Ninguna de las dos reformas, opina Jorge Villarreal, de ICM, es una ruta viable para lograr una transición energética justa: sustituir las energías contaminantes por otras limpias poniendo en el centro a la población de los lugares afectados. En otras palabras: que un pueblo minero sobreviva al bien común.

“La primera está basada solo en términos técnicos y financieros. No hay justicia y dejó fuera la dimensión social. En el texto de este gobierno se nombra la transición energética justa, pero no existe ningún plan operativo para que no se quede solo en papel”, dice Villarreal. El ambientalista asegura que en Coahuila la sustitución del carbón por la energía solar ya es técnica y económicamente viable, pero que está frenada por la falta de voluntad política para romper la cadena de intereses alrededor de este combustible.

En este contexto, Cristina Auerbach ha logrado relativos éxitos, como el cierre de la mina Lulú en 2011 —que le costó amenazas y luego volvió a operar— y ha encontrado aliados entre mineros como Matías Zamora, y sobre todo entre mujeres y jóvenes, que no quieren seguir los pasos de sus padres en las minas y suelen buscar otro futuro en la maquila.

Elvira Martínez, su amiga más antigua en la región, ni siquiera sabía en qué mina trabajaba su esposo el día que Vladimir Muñoz se convirtió en una de las víctimas de Pasta de Conchos. Dice que ha aprendido mucho reclamando justicia, aunque en el camino hubo momentos en los que no se sentía ella misma. Un día, su hija pequeña le dijo: “Mamá, la mina se llevó a papá y te está llevando a ti también”.

Omar Navarro logró el contacto de Auerbach después de verla por la televisión y se sorprendió de que aquella mujer que decía lo que decía fuera su vecina. A pesar de nacer en un pueblo llamado Minas de Barroterán y que la imagen de un hombre tiznado de negro sea uno de los primeros recuerdos de su infancia, con 14 años se prometió que nunca pisaría una mina y, hasta el momento, que tiene 26, lo ha cumplido. Él quiere ser guionista de cine y desea que la región se convierta en un gran escenario de rodaje.

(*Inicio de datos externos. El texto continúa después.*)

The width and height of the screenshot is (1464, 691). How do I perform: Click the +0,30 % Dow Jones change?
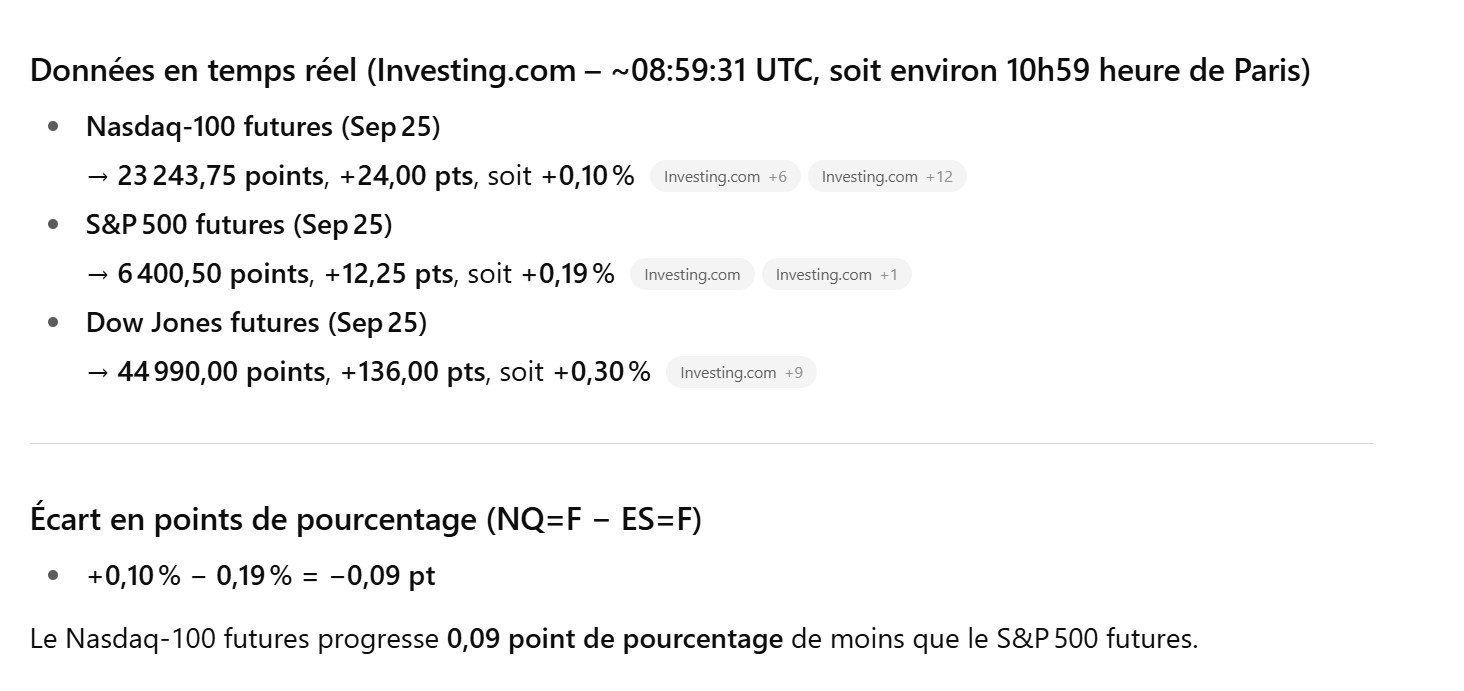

Pero Cristina Auerbach también ha visto como las minas son cada vez peores. “La CFE está entregando el mayor volumen de compras de carbón a las minas mientras demuestren que son las más chicas, pero lo más chico en minería es lo más precario y lo más peligroso”. Eduardo Aguirre, el dueño de la mina Las Esperanzas, comparte la preocupación de Auerbach. “La Secretaría del Trabajo hace sus inspecciones, o llegan a los puntos que son denunciados y clausuran ese tipo de minerías; sin embargo, al siguiente día, o a la semana, las pueden volver a abrir”, dice este hombre que a sus 34 años le gustaría seguir en la industria a la que se metió por su abuelo, pero que ya está buscando otras oportunidades en medio de la crisis presente y futura del carbón. Un 40% de las personas relacionadas con este negocio, como Aguirre, está dispuesto a cambiar de rubro hacia otro negocio rentable. Si ser minero de carbón es uno de los oficios más peligrosos del mundo incluso en minas grandes, que están mecanizadas y tienen mayores medidas de seguridad, se vuelve algo más que temerario en los cientos de minas informales y clandestinas: apenas cuevas o pozos donde los mineros bajan a la tierra sin botas de punta de acero, con cascos viejos, sin ventilación y sin importar el nivel de gas.

El tema de actualidad en Barroterán es el cierre de la Mina VII, propiedad de MIMOSA. En 1989 la principal mina del pueblo cerró, y una mina genera un universo alrededor de ella. Si no se toman medidas, cuando desaparece, significa el fin de todo. La comunidad se vació tanto que se comenzó a retirar el alumbrado público.

Una tarde de octubre de 2021, Cristina Auerbach está dando un taller sobre riesgos laborales en un pequeño salón de eventos a una decena de mujeres, todas familiares de mineros. En este espacio el carbón se define desde “el miedo” y las historias de largas jornadas pegadas al radio con la esperanza de no escuchar la noticia sobre un accidente. En otra mesa un grupo de niños tiene la tarea de dibujar un paisaje de su pueblo. Pintan las nubes de negro.